Convert these lines into a numbered list, leaving out the blank lines. Cover every item.

** Start of RECORDS PROVIDED **

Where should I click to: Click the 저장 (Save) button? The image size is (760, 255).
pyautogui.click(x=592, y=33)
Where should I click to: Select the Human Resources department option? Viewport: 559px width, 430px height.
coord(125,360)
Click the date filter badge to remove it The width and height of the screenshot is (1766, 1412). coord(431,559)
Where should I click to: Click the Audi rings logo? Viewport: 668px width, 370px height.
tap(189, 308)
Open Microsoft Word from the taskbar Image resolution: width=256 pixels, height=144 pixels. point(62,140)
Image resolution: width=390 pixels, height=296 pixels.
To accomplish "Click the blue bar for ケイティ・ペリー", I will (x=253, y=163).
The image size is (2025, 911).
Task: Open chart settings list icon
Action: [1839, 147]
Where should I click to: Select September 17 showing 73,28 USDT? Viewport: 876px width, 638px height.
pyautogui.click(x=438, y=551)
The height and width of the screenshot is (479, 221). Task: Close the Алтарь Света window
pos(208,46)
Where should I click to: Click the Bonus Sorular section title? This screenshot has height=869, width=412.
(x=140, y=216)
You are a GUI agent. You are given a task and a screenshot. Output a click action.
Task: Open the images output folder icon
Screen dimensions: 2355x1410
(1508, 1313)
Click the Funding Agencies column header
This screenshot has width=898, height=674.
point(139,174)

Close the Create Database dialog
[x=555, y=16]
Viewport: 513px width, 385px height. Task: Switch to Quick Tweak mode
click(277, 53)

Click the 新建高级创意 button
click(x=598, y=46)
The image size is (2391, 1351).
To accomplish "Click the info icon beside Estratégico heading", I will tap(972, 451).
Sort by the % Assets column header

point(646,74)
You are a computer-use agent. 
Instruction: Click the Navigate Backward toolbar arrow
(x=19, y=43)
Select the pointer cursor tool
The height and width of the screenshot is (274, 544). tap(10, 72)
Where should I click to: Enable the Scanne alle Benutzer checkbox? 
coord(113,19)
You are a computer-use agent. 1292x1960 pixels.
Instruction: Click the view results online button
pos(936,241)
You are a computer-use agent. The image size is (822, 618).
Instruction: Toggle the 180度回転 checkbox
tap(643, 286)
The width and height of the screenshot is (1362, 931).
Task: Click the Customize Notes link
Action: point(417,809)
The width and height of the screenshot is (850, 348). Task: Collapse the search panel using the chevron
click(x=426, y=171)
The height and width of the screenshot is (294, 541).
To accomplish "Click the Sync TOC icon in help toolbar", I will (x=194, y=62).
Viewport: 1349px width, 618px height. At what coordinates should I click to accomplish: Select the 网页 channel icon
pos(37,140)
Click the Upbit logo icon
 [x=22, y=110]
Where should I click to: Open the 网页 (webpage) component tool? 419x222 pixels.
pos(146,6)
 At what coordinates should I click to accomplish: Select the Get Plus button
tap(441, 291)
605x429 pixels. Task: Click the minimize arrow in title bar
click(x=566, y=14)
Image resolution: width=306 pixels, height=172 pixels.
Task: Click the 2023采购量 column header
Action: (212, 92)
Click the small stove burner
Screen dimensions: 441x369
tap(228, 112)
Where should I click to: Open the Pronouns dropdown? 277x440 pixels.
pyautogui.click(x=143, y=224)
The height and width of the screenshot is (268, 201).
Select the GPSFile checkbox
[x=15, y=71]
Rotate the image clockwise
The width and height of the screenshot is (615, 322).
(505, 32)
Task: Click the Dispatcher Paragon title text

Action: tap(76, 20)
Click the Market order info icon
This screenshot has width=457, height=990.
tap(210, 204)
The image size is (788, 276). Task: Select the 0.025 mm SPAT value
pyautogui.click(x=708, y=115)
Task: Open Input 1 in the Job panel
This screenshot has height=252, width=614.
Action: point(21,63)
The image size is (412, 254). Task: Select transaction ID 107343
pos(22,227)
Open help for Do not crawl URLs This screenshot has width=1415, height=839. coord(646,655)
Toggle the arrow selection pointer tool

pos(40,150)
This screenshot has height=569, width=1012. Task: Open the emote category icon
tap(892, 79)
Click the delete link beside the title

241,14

** End of RECORDS PROVIDED **

TASK RESPONSE:
1. Where should I click to: Click the 저장 (Save) button? The image size is (760, 255).
2. pyautogui.click(x=592, y=33)
3. Where should I click to: Select the Human Resources department option? Viewport: 559px width, 430px height.
4. coord(125,360)
5. Click the date filter badge to remove it The width and height of the screenshot is (1766, 1412). coord(431,559)
6. Where should I click to: Click the Audi rings logo? Viewport: 668px width, 370px height.
7. tap(189, 308)
8. Open Microsoft Word from the taskbar Image resolution: width=256 pixels, height=144 pixels. point(62,140)
9. Image resolution: width=390 pixels, height=296 pixels.
10. To accomplish "Click the blue bar for ケイティ・ペリー", I will (x=253, y=163).
11. The image size is (2025, 911).
12. Task: Open chart settings list icon
13. Action: [1839, 147]
14. Where should I click to: Select September 17 showing 73,28 USDT? Viewport: 876px width, 638px height.
15. pyautogui.click(x=438, y=551)
16. The height and width of the screenshot is (479, 221). Task: Close the Алтарь Света window
17. pos(208,46)
18. Where should I click to: Click the Bonus Sorular section title? This screenshot has height=869, width=412.
19. (x=140, y=216)
20. You are a GUI agent. You are given a task and a screenshot. Output a click action.
21. Task: Open the images output folder icon
22. Screen dimensions: 2355x1410
23. (1508, 1313)
24. Click the Funding Agencies column header
25. This screenshot has width=898, height=674.
26. point(139,174)
27. Close the Create Database dialog
28. [x=555, y=16]
29. Viewport: 513px width, 385px height. Task: Switch to Quick Tweak mode
30. click(277, 53)
31. Click the 新建高级创意 button
32. click(x=598, y=46)
33. The image size is (2391, 1351).
34. To accomplish "Click the info icon beside Estratégico heading", I will tap(972, 451).
35. Sort by the % Assets column header
36. point(646,74)
37. You are a computer-use agent. 
38. Instruction: Click the Navigate Backward toolbar arrow
39. (x=19, y=43)
40. Select the pointer cursor tool
41. The height and width of the screenshot is (274, 544). tap(10, 72)
42. Where should I click to: Enable the Scanne alle Benutzer checkbox? 
43. coord(113,19)
44. You are a computer-use agent. 1292x1960 pixels.
45. Instruction: Click the view results online button
46. pos(936,241)
47. You are a computer-use agent. The image size is (822, 618).
48. Instruction: Toggle the 180度回転 checkbox
49. tap(643, 286)
50. The width and height of the screenshot is (1362, 931).
51. Task: Click the Customize Notes link
52. Action: point(417,809)
53. The width and height of the screenshot is (850, 348). Task: Collapse the search panel using the chevron
54. click(x=426, y=171)
55. The height and width of the screenshot is (294, 541).
56. To accomplish "Click the Sync TOC icon in help toolbar", I will (x=194, y=62).
57. Viewport: 1349px width, 618px height. At what coordinates should I click to accomplish: Select the 网页 channel icon
58. pos(37,140)
59. Click the Upbit logo icon
60.  [x=22, y=110]
61. Where should I click to: Open the 网页 (webpage) component tool? 419x222 pixels.
62. pos(146,6)
63.  At what coordinates should I click to accomplish: Select the Get Plus button
64. tap(441, 291)
65. 605x429 pixels. Task: Click the minimize arrow in title bar
66. click(x=566, y=14)
67. Image resolution: width=306 pixels, height=172 pixels.
68. Task: Click the 2023采购量 column header
69. Action: (212, 92)
70. Click the small stove burner
71. Screen dimensions: 441x369
72. tap(228, 112)
73. Where should I click to: Open the Pronouns dropdown? 277x440 pixels.
74. pyautogui.click(x=143, y=224)
75. The height and width of the screenshot is (268, 201).
76. Select the GPSFile checkbox
77. [x=15, y=71]
78. Rotate the image clockwise
79. The width and height of the screenshot is (615, 322).
80. (505, 32)
81. Task: Click the Dispatcher Paragon title text
82. Action: tap(76, 20)
83. Click the Market order info icon
84. This screenshot has width=457, height=990.
85. tap(210, 204)
86. The image size is (788, 276). Task: Select the 0.025 mm SPAT value
87. pyautogui.click(x=708, y=115)
88. Task: Open Input 1 in the Job panel
89. This screenshot has height=252, width=614.
90. Action: point(21,63)
91. The image size is (412, 254). Task: Select transaction ID 107343
92. pos(22,227)
93. Open help for Do not crawl URLs This screenshot has width=1415, height=839. coord(646,655)
94. Toggle the arrow selection pointer tool
95. pos(40,150)
96. This screenshot has height=569, width=1012. Task: Open the emote category icon
97. tap(892, 79)
98. Click the delete link beside the title
99. 241,14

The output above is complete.